→ REQUIRED ACTION: Tally up the lines in the material where the word "button" appears, then give the total and nothing else.

_ _ _ _ _ _ _

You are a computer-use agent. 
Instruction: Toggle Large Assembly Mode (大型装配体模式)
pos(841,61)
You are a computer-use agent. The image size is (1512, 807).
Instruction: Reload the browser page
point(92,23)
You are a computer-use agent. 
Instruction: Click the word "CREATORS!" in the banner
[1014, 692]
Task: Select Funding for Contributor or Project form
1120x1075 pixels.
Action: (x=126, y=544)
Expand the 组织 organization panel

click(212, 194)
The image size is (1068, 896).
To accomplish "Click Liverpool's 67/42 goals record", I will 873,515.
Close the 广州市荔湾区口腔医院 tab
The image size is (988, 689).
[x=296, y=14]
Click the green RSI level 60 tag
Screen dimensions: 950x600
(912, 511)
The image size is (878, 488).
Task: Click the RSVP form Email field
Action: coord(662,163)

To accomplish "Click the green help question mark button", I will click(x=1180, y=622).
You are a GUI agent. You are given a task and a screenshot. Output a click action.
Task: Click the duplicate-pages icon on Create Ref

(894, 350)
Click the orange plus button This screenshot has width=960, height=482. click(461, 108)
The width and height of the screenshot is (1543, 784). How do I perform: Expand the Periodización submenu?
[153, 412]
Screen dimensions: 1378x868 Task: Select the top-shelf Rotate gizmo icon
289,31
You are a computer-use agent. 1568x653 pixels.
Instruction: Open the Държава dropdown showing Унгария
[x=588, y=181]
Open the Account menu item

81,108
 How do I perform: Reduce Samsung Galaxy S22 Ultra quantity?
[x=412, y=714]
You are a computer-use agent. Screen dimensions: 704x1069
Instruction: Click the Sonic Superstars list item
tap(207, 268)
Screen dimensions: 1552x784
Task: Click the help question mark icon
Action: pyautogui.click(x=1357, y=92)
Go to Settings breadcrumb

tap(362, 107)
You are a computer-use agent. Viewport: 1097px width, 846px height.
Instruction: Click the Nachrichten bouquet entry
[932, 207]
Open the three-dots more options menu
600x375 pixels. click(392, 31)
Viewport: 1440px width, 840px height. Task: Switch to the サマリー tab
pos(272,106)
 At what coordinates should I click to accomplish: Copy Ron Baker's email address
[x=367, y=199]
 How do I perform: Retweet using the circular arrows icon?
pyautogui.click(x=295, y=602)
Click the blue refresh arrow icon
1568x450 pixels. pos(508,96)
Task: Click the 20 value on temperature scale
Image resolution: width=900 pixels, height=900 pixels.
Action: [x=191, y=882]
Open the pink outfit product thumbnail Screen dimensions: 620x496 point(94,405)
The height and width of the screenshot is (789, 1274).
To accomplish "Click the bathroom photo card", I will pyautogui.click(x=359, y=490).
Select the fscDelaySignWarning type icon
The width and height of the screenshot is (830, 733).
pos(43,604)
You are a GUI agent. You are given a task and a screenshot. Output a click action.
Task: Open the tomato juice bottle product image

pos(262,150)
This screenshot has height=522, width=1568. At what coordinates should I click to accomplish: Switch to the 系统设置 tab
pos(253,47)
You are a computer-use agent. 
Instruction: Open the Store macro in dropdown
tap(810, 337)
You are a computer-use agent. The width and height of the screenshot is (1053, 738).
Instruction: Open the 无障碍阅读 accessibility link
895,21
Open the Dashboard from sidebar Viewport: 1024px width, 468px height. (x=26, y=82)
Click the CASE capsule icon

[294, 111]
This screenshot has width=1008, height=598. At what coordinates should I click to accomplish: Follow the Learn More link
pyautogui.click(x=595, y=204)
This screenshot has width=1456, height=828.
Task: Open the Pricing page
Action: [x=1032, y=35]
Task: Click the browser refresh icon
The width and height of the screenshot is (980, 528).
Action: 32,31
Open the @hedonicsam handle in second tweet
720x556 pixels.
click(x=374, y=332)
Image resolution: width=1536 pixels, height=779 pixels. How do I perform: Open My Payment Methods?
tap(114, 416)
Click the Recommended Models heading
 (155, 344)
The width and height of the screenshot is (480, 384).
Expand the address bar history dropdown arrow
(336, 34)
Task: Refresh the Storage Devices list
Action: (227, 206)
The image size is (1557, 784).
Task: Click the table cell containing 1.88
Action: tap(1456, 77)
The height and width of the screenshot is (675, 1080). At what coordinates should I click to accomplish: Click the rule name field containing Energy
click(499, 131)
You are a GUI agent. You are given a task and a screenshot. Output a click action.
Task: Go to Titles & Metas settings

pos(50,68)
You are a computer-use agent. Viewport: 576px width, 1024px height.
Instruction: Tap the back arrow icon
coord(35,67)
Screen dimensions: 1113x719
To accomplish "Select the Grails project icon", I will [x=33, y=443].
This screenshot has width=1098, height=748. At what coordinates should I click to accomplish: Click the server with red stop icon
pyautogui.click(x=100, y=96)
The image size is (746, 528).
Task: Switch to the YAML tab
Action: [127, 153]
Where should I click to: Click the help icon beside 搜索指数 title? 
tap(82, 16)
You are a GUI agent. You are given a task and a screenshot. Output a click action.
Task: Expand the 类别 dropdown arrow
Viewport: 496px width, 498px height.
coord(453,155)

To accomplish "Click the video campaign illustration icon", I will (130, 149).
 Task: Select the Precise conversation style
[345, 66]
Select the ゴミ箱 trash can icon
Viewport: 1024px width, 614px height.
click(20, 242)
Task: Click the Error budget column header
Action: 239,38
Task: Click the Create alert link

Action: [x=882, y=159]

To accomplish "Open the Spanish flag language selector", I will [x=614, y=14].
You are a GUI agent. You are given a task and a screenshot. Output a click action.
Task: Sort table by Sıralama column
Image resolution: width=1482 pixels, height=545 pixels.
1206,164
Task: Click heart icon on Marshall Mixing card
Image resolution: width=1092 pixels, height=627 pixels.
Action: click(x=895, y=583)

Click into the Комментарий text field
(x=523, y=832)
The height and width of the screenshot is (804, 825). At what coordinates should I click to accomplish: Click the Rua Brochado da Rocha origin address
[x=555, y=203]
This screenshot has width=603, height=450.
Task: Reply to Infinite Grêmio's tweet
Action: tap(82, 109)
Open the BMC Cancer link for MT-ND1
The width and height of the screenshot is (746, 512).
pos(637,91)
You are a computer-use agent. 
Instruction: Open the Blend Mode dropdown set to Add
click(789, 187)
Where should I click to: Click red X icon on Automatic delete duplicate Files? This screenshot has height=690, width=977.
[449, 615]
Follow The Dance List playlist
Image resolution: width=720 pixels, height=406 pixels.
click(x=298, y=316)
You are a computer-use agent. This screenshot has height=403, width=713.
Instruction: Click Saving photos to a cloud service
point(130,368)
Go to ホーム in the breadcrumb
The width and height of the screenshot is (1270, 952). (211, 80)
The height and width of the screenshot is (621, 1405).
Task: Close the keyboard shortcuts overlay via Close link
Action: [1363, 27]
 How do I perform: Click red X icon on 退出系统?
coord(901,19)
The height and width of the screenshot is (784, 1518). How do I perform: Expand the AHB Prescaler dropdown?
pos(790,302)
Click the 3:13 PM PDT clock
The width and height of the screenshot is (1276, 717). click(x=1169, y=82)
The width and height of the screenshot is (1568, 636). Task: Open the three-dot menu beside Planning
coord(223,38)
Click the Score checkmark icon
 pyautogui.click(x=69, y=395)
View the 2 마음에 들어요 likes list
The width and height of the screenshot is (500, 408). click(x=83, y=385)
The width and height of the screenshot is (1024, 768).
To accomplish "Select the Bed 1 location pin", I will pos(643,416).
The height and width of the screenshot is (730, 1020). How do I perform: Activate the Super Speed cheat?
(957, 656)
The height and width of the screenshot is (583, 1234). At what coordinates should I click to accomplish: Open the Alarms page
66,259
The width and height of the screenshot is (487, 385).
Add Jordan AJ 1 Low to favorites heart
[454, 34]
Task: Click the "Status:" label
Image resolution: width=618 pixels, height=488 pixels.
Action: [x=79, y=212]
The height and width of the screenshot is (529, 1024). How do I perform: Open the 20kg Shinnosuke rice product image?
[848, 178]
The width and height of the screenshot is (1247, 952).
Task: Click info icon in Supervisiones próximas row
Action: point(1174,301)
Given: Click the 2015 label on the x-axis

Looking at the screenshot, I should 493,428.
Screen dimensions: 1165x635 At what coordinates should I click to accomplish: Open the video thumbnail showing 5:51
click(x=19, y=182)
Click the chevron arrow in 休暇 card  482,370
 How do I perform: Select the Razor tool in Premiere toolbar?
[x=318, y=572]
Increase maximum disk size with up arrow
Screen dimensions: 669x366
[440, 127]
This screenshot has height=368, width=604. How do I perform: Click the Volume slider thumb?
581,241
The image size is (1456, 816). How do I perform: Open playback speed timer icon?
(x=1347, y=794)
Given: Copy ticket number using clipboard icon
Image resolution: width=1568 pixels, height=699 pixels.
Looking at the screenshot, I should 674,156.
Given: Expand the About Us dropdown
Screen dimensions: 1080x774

_ _ _ _ _ _ _

→ SOLUTION: 2